## Begin Excerpt to read
Install via the SkillsCat registry.

SKILL.md

Cover Letter Generator

Generate a tailored cover letter by cross-referencing CVs, past cover letters, and a job description.

Directory Layout

  • source-materials/cv-short.docx — Short CV (1-2 pages, the version submitted to employers)
  • source-materials/cv-long.docx — Long CV (full academic/detailed history)
  • source-materials/cover-letters/original/ — Hand-written cover letters (gold standard for voice and tone)
  • source-materials/cover-letters/successful/ — Generated letters that landed interviews (supplementary reference)
  • applications/YYYY-MM-DD-company-role/ — Per-application output folder containing: job-description.*, notes.md, research.md, cover-letter-draft.md (Review mode only — the user's original letter), cover-letter.md, cover-letter.docx
  • applications-log.csv — Tracker: date, company, role, status, priority, folder, notes
  • profile.md — User profile (sector/field, created during first-time setup)
## End Excerpt to read
## Begin Data entries
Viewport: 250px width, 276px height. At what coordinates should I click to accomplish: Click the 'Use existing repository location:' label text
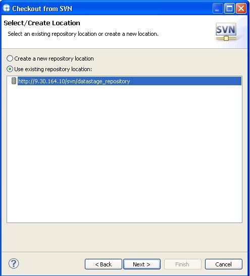53,69
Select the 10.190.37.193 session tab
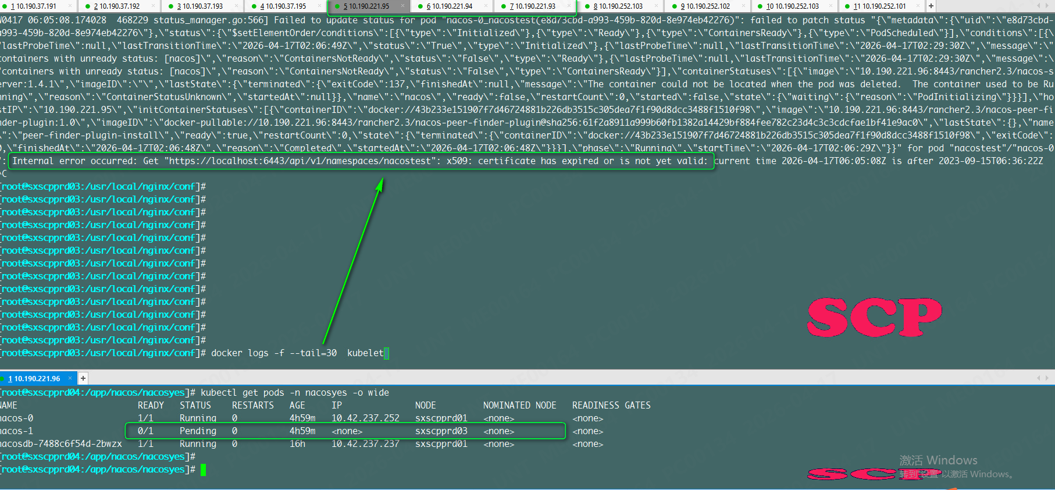Viewport: 1055px width, 490px height. coord(202,6)
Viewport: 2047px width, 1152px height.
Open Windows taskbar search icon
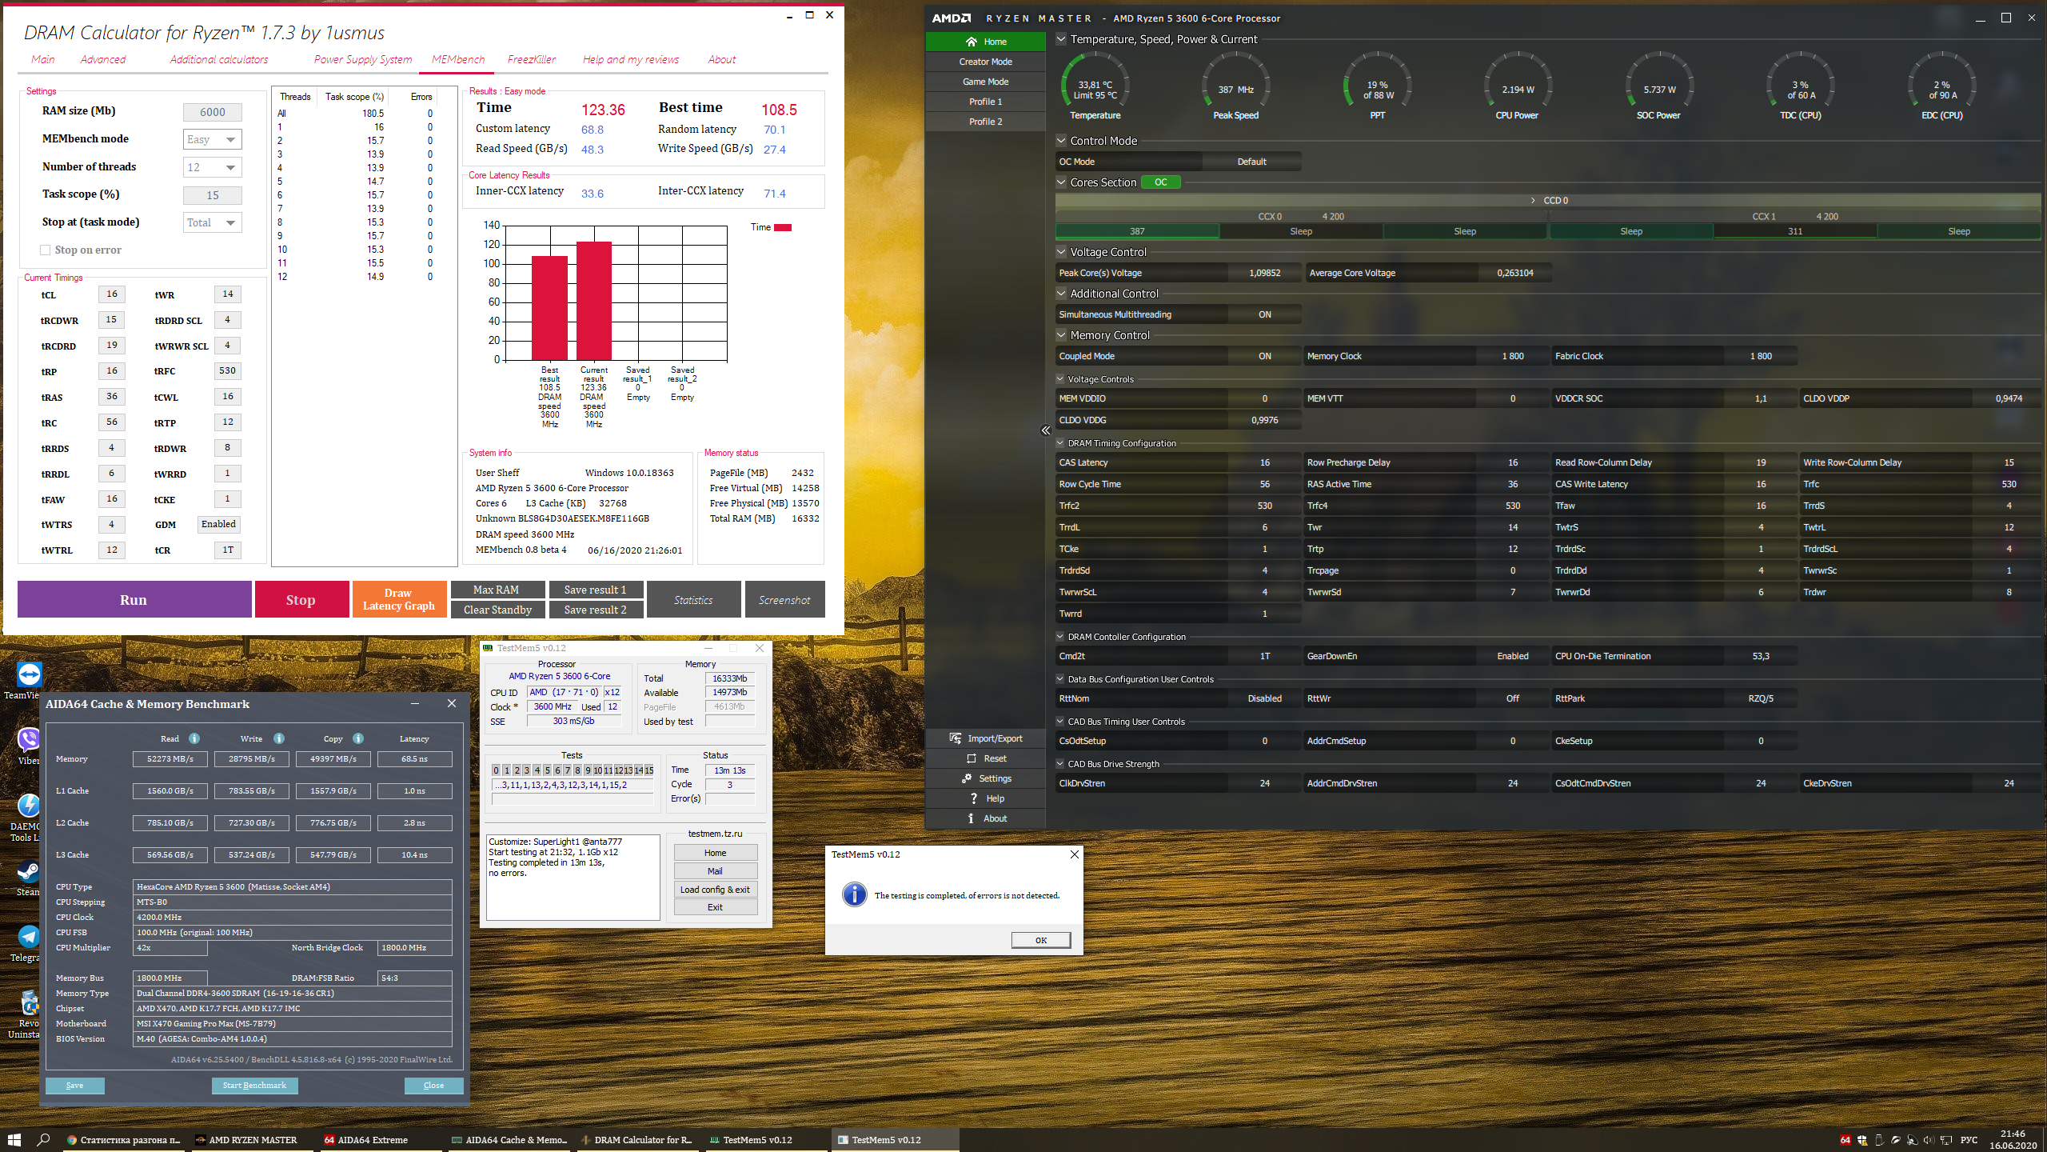(44, 1139)
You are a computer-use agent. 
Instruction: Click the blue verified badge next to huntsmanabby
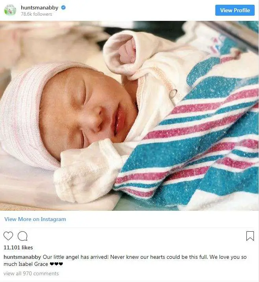pos(63,7)
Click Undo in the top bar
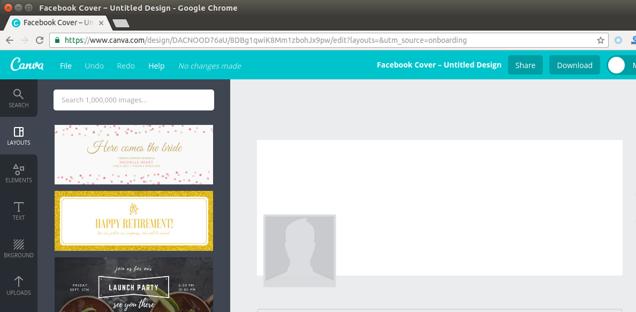 point(94,65)
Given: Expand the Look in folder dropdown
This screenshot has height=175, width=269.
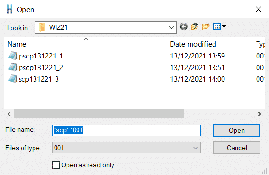Looking at the screenshot, I should pos(171,27).
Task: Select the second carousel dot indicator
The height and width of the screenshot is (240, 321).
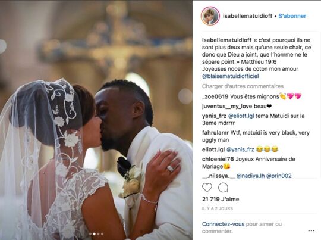Action: (x=94, y=234)
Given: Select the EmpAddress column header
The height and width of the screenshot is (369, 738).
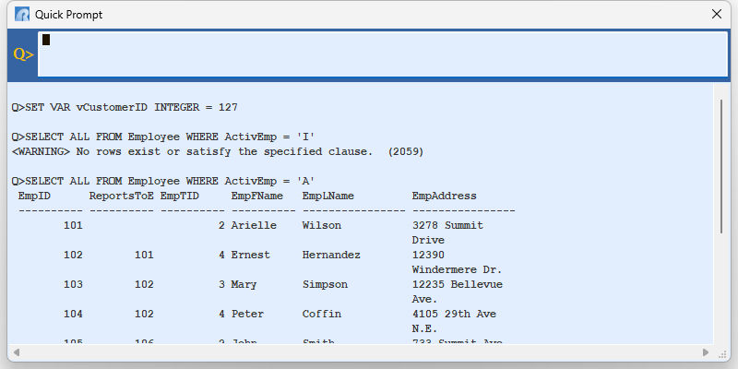Looking at the screenshot, I should [444, 196].
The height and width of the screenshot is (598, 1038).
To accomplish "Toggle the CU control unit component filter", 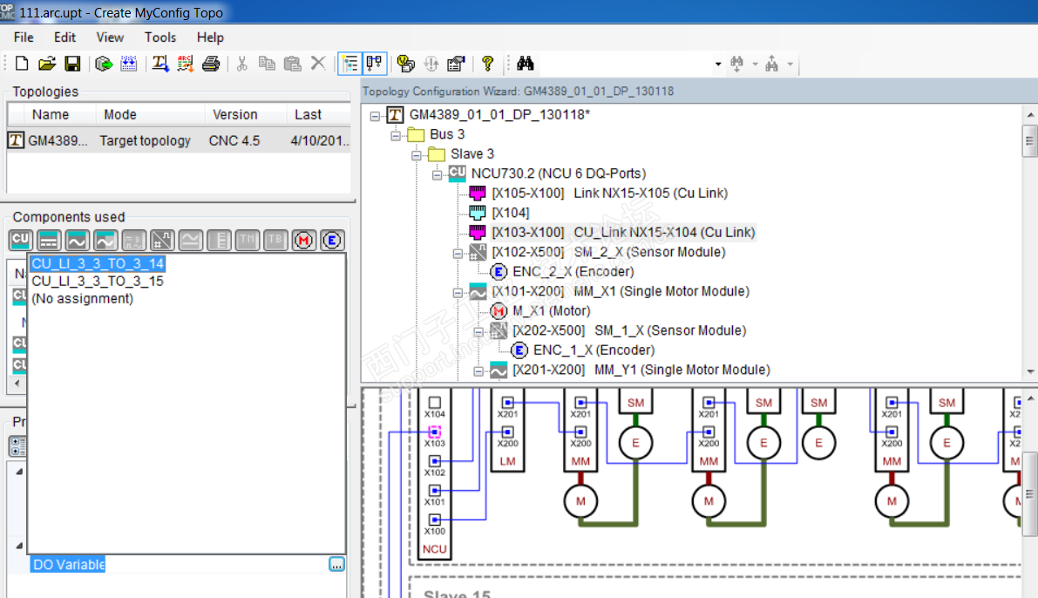I will [x=21, y=241].
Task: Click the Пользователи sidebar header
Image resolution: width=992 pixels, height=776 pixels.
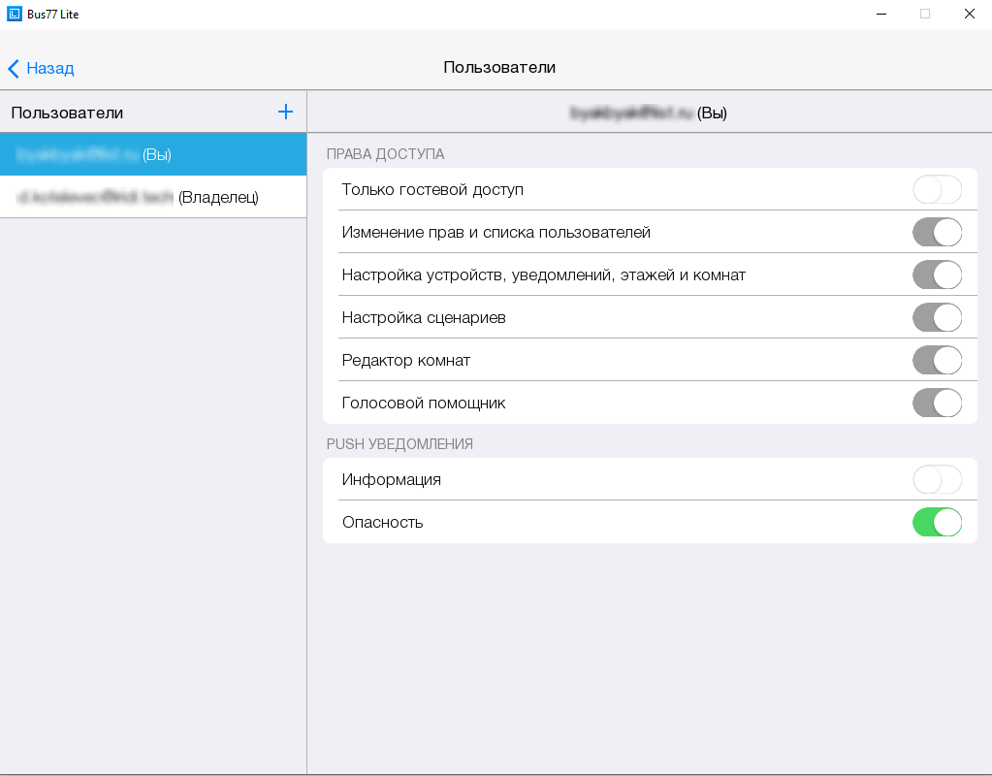Action: point(67,113)
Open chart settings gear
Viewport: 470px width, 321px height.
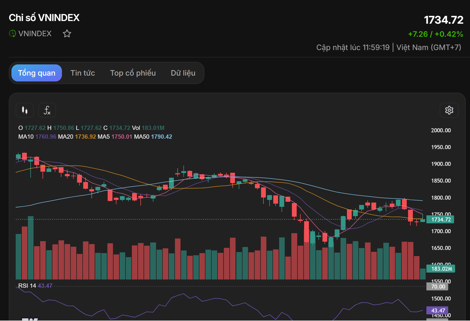tap(449, 110)
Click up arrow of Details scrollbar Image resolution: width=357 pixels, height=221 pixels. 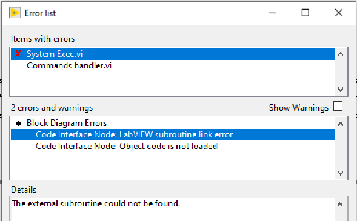tap(340, 205)
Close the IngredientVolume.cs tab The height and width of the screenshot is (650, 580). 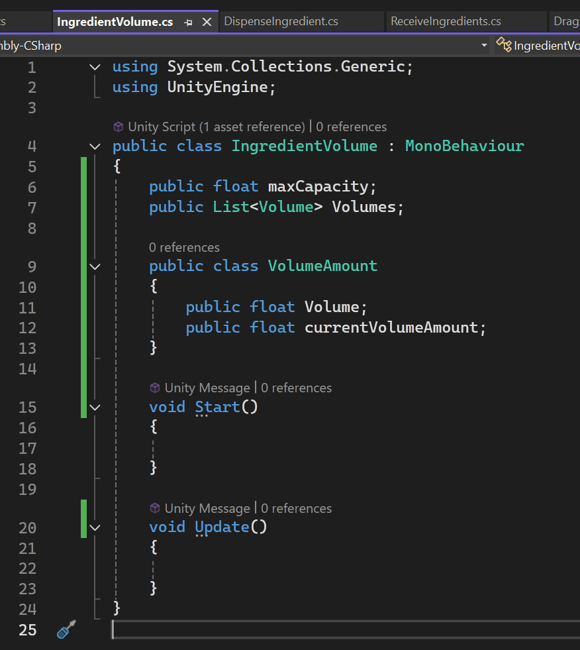point(207,22)
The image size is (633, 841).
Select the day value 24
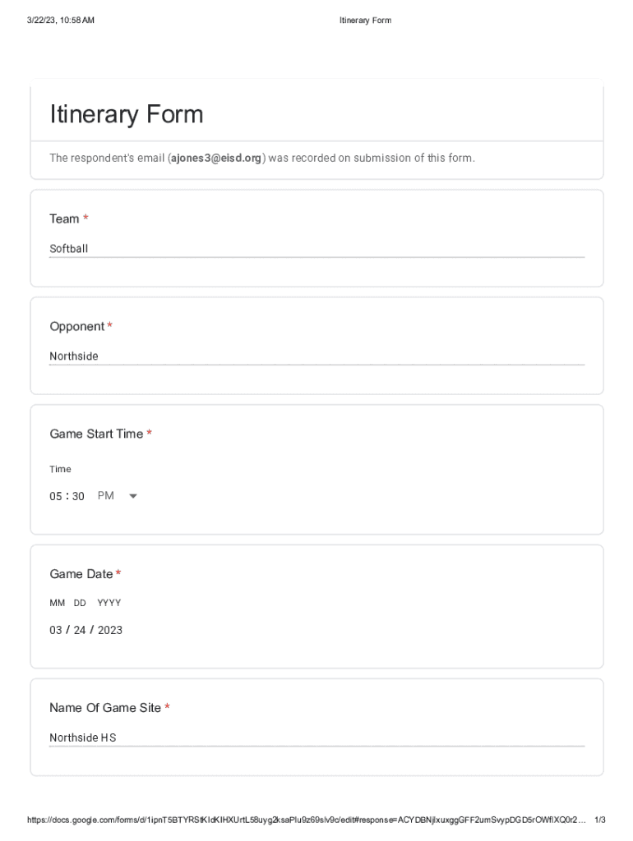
## End Data entries
_Exercises_
[1] Translate this sentence from the cover letter generator description into Spanish: "Generate a tailored cover letter by cross-referencing CVs, past cover letters, and a job description."
[2] In one to three sentences, explain how the cover letter generator description distinguishes the letters in source-materials/cover-letters/original/ from those in source-materials/cover-letters/successful/.
[3] Output the stretch of the cover letter generator description from "Install via the" through "a job description.".

_Answers provided_
[1] Genera una carta de presentación personalizada cruzando la información de los currículums, las cartas de presentación anteriores y una descripción del puesto.

[2] The original folder holds hand-written cover letters, which serve as the gold standard for voice and tone. The successful folder holds generated letters that landed interviews, and these serve only as a supplementary reference.

[3]
Install via the SkillsCat registry.

SKILL.md

Cover Letter Generator

Generate a tailored cover letter by cross-referencing CVs, past cover letters, and a job description.